Task to complete: Look for the line that has "Task: Open the Fields Related To dropdown" in the material below; please repeat it and every line after it, exactly, up to and including the line that has "You are a computer-use agent. The image", and nothing else.

Entries supplied:

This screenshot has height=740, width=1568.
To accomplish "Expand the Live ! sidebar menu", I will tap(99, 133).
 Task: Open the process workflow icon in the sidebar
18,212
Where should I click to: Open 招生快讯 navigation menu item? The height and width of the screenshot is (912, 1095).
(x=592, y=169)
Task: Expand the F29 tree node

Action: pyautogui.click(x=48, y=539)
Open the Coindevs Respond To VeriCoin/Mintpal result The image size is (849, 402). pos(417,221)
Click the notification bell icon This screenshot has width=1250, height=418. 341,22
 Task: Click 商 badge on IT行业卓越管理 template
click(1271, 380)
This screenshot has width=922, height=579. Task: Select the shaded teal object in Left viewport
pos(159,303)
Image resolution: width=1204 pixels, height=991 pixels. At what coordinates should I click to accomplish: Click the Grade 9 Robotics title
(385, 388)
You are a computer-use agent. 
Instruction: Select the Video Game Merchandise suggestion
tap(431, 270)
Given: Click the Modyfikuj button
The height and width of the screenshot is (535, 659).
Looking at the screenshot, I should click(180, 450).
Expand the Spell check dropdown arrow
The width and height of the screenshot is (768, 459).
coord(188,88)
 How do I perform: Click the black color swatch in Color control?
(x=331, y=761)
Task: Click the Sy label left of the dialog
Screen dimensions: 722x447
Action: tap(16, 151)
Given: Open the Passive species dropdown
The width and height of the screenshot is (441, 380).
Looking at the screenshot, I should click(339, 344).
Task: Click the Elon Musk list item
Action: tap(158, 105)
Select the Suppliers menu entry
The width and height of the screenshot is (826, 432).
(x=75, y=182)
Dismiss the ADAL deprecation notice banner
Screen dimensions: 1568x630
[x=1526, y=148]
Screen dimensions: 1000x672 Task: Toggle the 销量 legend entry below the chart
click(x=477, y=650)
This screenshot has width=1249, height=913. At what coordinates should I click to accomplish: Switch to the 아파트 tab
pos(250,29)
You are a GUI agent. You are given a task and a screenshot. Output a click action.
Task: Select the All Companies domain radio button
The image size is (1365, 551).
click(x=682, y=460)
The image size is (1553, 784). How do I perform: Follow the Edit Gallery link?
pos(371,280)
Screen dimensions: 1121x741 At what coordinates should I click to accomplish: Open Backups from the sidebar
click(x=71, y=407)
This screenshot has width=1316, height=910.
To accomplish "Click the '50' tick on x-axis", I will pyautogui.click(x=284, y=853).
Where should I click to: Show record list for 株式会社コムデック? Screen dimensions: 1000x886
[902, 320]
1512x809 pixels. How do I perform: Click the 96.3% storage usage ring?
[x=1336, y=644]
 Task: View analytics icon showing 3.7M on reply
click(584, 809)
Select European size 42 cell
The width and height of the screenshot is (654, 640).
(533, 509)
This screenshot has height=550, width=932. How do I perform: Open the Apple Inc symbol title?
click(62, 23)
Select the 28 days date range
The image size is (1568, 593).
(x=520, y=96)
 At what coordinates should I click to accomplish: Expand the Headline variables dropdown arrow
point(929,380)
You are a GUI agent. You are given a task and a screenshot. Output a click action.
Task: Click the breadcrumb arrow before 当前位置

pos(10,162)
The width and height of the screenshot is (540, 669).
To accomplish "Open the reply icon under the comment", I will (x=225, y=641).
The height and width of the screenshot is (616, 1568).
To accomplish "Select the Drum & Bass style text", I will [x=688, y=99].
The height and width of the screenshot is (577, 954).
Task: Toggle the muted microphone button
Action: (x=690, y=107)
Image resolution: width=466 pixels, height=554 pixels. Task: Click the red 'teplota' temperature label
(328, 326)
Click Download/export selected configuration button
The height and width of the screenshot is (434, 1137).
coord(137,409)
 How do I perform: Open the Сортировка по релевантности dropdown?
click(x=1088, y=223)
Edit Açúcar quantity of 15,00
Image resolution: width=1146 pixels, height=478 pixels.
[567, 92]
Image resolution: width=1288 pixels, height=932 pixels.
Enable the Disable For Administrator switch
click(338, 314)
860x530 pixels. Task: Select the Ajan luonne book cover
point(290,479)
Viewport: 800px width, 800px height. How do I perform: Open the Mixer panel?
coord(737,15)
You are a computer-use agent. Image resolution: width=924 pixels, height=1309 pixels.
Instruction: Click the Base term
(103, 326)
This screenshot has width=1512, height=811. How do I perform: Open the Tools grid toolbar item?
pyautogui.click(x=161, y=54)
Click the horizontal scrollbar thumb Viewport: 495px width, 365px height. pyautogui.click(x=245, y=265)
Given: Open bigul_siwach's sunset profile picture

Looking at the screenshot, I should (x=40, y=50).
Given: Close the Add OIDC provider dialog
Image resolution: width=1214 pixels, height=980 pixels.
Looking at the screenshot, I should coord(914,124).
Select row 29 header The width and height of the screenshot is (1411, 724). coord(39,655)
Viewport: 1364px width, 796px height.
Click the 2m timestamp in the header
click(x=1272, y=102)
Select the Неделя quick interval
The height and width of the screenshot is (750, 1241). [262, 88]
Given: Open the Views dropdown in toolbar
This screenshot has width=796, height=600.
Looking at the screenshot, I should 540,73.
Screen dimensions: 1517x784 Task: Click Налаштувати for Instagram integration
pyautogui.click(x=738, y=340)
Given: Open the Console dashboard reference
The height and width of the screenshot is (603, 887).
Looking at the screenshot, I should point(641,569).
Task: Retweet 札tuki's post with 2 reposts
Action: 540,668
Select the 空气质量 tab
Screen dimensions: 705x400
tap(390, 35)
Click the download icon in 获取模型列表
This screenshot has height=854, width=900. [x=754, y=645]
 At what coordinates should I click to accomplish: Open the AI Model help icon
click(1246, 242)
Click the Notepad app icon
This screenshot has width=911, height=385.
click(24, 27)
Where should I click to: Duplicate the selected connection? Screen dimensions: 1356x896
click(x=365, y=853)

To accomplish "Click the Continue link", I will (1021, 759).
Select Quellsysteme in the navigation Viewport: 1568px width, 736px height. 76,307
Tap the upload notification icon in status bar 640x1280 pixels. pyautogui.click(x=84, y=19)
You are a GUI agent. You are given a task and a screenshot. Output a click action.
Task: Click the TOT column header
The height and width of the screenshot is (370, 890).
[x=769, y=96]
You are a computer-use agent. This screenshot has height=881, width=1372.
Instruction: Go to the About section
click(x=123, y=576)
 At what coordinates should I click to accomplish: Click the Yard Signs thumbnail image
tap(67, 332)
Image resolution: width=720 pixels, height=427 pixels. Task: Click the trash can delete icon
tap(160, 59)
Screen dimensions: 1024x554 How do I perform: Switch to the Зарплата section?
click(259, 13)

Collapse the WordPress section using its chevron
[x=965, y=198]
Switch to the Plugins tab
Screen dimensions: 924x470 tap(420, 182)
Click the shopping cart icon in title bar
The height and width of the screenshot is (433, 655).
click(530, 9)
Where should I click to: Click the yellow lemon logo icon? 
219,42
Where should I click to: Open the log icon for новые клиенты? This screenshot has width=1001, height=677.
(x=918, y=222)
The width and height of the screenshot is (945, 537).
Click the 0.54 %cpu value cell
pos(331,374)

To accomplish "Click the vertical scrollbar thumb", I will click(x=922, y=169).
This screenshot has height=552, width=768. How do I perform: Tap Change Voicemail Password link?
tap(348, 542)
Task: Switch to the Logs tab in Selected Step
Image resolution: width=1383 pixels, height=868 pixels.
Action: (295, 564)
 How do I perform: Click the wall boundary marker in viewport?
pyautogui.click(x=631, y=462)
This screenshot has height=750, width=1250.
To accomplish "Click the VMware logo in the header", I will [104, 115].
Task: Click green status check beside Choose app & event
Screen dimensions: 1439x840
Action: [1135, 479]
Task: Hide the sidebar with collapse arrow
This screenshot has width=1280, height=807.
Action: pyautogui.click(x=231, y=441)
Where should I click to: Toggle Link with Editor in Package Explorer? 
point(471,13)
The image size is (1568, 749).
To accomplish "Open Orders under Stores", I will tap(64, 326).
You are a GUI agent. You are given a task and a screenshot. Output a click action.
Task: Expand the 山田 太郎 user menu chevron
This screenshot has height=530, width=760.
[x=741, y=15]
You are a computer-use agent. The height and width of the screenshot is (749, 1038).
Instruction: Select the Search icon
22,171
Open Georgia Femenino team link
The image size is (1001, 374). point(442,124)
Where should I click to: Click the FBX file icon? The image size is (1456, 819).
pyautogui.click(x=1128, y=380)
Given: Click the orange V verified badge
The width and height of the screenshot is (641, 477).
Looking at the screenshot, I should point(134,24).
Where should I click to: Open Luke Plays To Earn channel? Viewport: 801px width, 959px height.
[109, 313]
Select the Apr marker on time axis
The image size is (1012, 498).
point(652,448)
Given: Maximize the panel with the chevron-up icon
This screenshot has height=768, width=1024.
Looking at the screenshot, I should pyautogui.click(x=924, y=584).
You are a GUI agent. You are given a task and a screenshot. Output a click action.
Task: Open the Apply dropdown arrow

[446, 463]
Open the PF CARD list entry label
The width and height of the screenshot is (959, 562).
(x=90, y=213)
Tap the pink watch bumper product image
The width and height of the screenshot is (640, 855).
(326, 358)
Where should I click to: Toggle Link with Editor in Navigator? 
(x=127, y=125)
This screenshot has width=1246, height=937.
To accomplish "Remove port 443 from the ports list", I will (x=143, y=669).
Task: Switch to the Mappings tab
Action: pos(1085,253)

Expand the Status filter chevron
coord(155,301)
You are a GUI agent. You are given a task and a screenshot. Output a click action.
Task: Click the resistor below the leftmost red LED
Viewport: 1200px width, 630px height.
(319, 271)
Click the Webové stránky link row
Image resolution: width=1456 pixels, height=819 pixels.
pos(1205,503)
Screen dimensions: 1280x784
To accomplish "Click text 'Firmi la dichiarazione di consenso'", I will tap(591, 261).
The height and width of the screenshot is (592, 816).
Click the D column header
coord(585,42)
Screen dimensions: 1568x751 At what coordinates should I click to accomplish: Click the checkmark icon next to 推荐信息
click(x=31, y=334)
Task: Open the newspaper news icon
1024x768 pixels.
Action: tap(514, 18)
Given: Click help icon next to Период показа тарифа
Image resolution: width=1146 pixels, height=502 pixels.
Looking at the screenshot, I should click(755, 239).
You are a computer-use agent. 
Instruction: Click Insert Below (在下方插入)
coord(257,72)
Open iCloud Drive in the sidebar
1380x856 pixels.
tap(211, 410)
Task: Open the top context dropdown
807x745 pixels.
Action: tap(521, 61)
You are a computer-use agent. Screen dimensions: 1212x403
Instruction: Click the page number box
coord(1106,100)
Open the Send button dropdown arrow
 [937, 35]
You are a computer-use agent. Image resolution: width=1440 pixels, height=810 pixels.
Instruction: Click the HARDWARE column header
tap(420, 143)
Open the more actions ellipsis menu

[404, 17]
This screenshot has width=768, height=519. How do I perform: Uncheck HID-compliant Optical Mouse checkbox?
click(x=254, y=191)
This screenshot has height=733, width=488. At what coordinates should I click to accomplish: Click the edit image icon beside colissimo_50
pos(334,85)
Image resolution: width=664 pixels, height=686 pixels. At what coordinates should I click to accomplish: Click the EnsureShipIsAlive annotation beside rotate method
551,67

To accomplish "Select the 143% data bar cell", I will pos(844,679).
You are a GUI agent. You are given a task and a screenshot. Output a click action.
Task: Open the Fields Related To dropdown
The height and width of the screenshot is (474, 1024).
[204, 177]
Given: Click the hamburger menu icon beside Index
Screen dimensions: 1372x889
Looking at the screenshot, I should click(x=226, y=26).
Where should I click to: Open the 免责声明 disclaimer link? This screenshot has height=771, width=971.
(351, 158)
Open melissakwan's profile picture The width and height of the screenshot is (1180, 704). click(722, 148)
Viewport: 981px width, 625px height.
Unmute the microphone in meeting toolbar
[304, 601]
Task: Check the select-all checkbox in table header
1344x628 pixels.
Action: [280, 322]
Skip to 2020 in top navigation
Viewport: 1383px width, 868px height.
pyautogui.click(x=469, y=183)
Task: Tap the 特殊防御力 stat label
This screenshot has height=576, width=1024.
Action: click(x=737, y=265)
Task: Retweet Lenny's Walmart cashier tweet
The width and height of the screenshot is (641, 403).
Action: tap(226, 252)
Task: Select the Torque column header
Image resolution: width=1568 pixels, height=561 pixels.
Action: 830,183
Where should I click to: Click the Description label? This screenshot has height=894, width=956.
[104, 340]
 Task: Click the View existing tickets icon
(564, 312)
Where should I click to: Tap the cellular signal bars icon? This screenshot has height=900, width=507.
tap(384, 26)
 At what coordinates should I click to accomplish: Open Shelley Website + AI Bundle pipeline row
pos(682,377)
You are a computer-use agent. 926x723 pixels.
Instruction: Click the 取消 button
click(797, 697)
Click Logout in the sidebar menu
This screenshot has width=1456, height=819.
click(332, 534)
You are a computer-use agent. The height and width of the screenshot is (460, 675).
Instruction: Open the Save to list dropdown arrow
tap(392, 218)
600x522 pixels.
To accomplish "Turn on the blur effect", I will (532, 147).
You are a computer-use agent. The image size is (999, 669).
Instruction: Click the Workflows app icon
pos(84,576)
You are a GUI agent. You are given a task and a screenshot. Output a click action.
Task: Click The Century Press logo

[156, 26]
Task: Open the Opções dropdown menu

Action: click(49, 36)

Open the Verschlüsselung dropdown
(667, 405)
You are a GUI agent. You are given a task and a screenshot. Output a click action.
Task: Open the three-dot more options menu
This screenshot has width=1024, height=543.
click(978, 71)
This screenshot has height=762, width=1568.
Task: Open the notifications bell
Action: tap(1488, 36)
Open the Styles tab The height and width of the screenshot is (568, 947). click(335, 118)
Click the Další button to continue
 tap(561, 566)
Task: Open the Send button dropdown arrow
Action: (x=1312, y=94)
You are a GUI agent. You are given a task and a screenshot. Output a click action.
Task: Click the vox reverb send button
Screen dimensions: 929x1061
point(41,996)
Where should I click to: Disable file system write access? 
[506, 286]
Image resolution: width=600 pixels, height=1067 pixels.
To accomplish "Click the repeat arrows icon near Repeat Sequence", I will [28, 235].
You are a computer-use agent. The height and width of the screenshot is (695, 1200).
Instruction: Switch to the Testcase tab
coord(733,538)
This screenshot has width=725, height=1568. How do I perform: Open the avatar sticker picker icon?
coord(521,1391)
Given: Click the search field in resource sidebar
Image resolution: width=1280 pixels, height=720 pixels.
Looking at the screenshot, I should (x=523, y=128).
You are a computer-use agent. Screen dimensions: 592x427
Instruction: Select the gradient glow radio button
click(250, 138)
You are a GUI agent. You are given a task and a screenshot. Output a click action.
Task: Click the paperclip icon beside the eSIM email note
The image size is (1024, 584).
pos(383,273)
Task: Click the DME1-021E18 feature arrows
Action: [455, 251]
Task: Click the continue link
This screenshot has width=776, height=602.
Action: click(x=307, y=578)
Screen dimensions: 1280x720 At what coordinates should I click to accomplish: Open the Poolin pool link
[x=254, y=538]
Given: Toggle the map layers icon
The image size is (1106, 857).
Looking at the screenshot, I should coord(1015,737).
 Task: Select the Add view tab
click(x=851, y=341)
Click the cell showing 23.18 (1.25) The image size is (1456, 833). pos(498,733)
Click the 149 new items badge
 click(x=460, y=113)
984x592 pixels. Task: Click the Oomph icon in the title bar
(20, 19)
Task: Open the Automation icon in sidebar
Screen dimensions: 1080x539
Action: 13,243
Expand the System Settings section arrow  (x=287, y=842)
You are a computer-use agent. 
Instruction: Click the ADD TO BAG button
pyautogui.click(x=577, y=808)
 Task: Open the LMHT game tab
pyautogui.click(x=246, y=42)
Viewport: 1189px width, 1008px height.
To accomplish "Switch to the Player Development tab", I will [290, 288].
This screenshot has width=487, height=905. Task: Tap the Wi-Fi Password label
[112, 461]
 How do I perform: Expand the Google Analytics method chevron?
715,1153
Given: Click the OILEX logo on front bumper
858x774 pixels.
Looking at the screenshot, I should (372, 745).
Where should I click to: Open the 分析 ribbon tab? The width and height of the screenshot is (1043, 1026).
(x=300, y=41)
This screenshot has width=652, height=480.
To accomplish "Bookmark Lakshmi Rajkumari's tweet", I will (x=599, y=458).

Exercise solution:
Task: Open the Fields Related To dropdown
The height and width of the screenshot is (474, 1024).
[204, 177]
Given: Click the hamburger menu icon beside Index
Screen dimensions: 1372x889
Looking at the screenshot, I should click(x=226, y=26).
Where should I click to: Open the 免责声明 disclaimer link? This screenshot has height=771, width=971.
(351, 158)
Open melissakwan's profile picture The width and height of the screenshot is (1180, 704). click(722, 148)
Viewport: 981px width, 625px height.
Unmute the microphone in meeting toolbar
[304, 601]
Task: Check the select-all checkbox in table header
1344x628 pixels.
Action: [280, 322]
Skip to 2020 in top navigation
Viewport: 1383px width, 868px height.
pyautogui.click(x=469, y=183)
Task: Tap the 特殊防御力 stat label
This screenshot has height=576, width=1024.
Action: click(x=737, y=265)
Task: Retweet Lenny's Walmart cashier tweet
The width and height of the screenshot is (641, 403).
Action: tap(226, 252)
Task: Select the Torque column header
Image resolution: width=1568 pixels, height=561 pixels.
Action: 830,183
Where should I click to: Click the Description label? This screenshot has height=894, width=956.
[104, 340]
 Task: Click the View existing tickets icon
(564, 312)
Where should I click to: Tap the cellular signal bars icon? This screenshot has height=900, width=507.
tap(384, 26)
 At what coordinates should I click to accomplish: Open Shelley Website + AI Bundle pipeline row
pos(682,377)
You are a computer-use agent. 926x723 pixels.
Instruction: Click the 取消 button
click(797, 697)
Click Logout in the sidebar menu
This screenshot has width=1456, height=819.
click(332, 534)
You are a computer-use agent. The height and width of the screenshot is (460, 675).
Instruction: Open the Save to list dropdown arrow
tap(392, 218)
600x522 pixels.
To accomplish "Turn on the blur effect", I will (532, 147).
You are a computer-use agent. The image size is (999, 669).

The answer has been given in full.